With many of the worst-affected areas inaccessible by road, more than 1 400 people have been airlifted from quake-hit areas, most of them by Nepalese troops.

Home ministry spokesman Laxmi Prasad Dhakal said the death toll from Tuesday's quake, which was centred 76 kilometres east of Kathmandu, had risen to 96 overnight with more than 2 500 wounded.

Many of the victims were in the mountainous district of Dolakha and in neighbouring Sindhupalchowk, and the quake also killed 17 people in northern India and one in Tibet.

The tremor came just weeks after the biggest quake to hit Nepal in 80 years and has added to the already huge challenge of getting relief to victims in far-flung areas.

The United Nations said there was an “urgent need for tents, generators and fuel supply to ensure that radio stations continue broadcasting and collecting information from affected communities”.

There were several reports of landslides blocking roads in the worst-hit areas, making the task of getting relief to remote communities even more difficult.

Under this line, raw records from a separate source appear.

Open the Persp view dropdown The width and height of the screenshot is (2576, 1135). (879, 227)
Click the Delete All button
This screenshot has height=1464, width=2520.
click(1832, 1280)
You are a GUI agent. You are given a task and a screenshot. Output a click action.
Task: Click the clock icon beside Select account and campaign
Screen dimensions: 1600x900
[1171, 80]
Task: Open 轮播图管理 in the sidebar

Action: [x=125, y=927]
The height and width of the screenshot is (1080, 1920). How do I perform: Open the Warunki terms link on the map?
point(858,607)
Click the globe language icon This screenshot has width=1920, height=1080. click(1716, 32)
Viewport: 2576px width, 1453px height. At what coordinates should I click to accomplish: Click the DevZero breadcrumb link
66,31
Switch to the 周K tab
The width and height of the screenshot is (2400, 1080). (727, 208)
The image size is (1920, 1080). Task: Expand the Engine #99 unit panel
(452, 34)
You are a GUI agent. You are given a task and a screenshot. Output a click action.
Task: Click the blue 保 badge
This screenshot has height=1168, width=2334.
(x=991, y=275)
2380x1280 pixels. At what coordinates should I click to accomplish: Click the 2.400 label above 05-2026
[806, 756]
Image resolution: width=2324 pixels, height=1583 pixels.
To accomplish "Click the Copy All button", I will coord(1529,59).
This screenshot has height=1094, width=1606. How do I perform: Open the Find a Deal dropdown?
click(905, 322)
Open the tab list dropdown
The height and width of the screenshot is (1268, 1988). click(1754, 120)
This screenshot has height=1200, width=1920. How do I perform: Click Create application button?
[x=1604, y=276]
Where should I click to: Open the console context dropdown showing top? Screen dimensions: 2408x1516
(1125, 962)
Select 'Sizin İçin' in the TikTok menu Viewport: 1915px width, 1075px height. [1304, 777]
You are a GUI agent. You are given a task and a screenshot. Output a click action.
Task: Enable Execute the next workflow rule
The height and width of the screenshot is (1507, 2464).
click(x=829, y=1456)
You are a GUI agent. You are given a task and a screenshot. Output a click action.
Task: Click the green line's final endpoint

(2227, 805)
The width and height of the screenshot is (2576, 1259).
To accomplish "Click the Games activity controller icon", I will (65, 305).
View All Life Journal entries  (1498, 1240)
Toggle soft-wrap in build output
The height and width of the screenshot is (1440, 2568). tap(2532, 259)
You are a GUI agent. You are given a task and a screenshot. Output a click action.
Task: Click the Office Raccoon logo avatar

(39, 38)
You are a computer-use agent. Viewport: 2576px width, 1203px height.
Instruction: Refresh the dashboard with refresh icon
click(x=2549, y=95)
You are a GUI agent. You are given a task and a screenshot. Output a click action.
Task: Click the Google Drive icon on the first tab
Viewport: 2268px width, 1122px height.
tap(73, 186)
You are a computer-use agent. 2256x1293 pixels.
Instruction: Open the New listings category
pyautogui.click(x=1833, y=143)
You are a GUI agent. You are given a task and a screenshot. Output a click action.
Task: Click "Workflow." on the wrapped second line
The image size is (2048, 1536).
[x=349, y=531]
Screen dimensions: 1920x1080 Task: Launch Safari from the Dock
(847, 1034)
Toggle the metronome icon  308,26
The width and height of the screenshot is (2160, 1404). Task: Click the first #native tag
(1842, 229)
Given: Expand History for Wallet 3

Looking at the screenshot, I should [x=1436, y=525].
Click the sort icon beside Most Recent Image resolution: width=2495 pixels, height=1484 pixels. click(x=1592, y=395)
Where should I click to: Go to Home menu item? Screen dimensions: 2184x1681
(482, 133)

The Nepalese government has acknowledged that it was overwhelmed by the scale of the April 25 disaster, which left many homes too dangerous to live in.

Many ministries and government departments are having to coordinate disaster relief efforts from makeshift shelters after Tuesday's quake left buildings in the main Singha Durbar government complex in Kathmandu so badly damaged they can no longer be used.

“The already weakened structure sustained severe damages in Tuesday's earthquake,” Kamal Bhattari who works in the prime minister's office told the Republica daily.

“Everybody feared to work in the building and the offices had to be shifted to open spaces.”

In Kathmandu, where 11 people died on Tuesday, many traumatised survivors spent another night outdoors, afraid to return to their houses.

Scientists said Tuesday's quake was part of a chain reaction set off by the larger one that struck on April 25 in Lamjung district west of Kathmandu.

“Large earthquakes are often followed by other quakes, sometimes as large as the initial one,” said Carmen Solana, a volcanologist at Britain's University of Portsmouth.

“This is because the movement produced by the first quake adds extra stress on other faults and destabilises them,” she told the London-based Science Media Centre.